Patients and CT Image Data
Diagnostic thoracic CT scans from 10 consecutive patients with pulmonary nodules (seven men and three women; age range, 53–89 years; mean age, 68.8 years) were reviewed retrospectively, and CT projection data were collected. These patients were different from those studied in the evaluation of a CAD program we developed (9). The patients were referred to undergo thin-section CT for the evaluation of documented (on previous CT or chest radiography studies) or clinically suspected pulmonary nodules. In selecting the study patients, we did not target any specific diagnosis or pathologic condition that was manifested by pulmonary nodules. The nodules could be associated with metastasis, primary lung cancer, or granulomas. CT studies with substantial parenchymal or pleural diseases, such as consolidation, fibrosis, and pleural effusion, were excluded from our study population.

The CT images were acquired with a multi–detector row CT scanner (Plus 4 Volume Zoom; Siemens Medical Systems, Erlangen, Germany) by using scanning parameters of 120 kVp, 120 effective mAs, 0.5-second scanning, 4 x 1-mm collimation, and a standard thin-section lung image-reconstruction kernel. From the collected CT projection data, three sets of CT images were retrospectively reconstructed separately in each of 10 patients by selecting three combinations of different section thicknesses and reconstruction intervals: (a) For the thin group, CT data sets were generated with 1-mm section thickness and 1-mm reconstruction interval; (b) for the overlap group, CT data sets were generated with 5-mm section thickness and 1-mm reconstruction interval; and (c) for the thick group, CT data sets were generated with 5-mm section thickness and 5-mm reconstruction interval. The mean number of CT images generated per patient was 274.4, with a range of 191–363 images for the thin and overlap groups and a mean of 53.8 and a range of 41–56 images for the thick group.

CAD Program
Our 3D morphologic matching CAD program that is described in detail elsewhere (9) can process CT images with different section thicknesses and/or reconstruction intervals. In brief, the section thickness and reconstruction interval information of a CT scan was obtained from the Digital Imaging and Communications in Medicine image header. After the lung region was segmented on each section, the two-dimensional segmented lung regions were stacked to generate a 3D volumetric data set of the lung region. For the data sets in the thick group, finer-resolution intermediate sections were interpolated every 1 mm by using adjacent 5-mm sections above and below the interpolation level and were integrated into the expanded 3D volumetric data set.

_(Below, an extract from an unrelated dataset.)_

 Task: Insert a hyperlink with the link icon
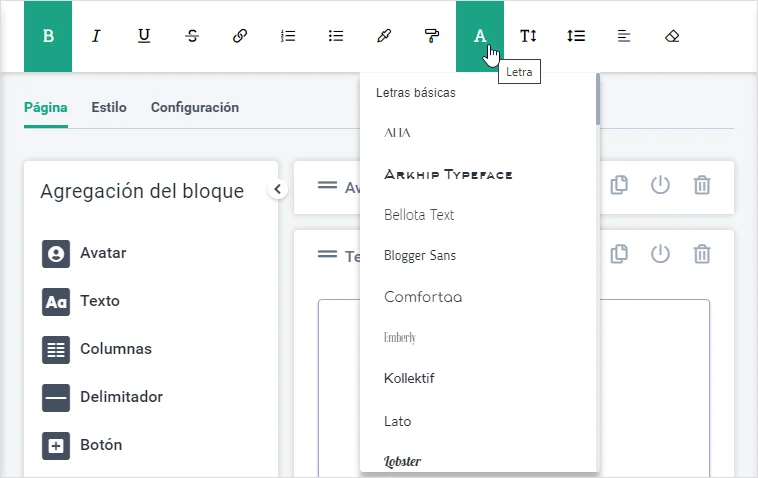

The reconstruction interval information was used in the process of evaluating the status of nodule candidates to adjust the parameters for geometric criteria, such as elongation factor and compactness. For the data sets in the overlap and thick groups, nodule candidates were compared first against the two-dimensional elongation factor, and any surviving candidates were compared against the 3D elongation factor. In this process, the upper limit of the 3D elongation factor was relaxed from 3 to 5, while the two-dimensional elongation factor remained at 3. The upper limit of compactness was also relaxed from 1.5 to 2. Other image processing parameter values remained unchanged between the thin, overlap, and thick groups.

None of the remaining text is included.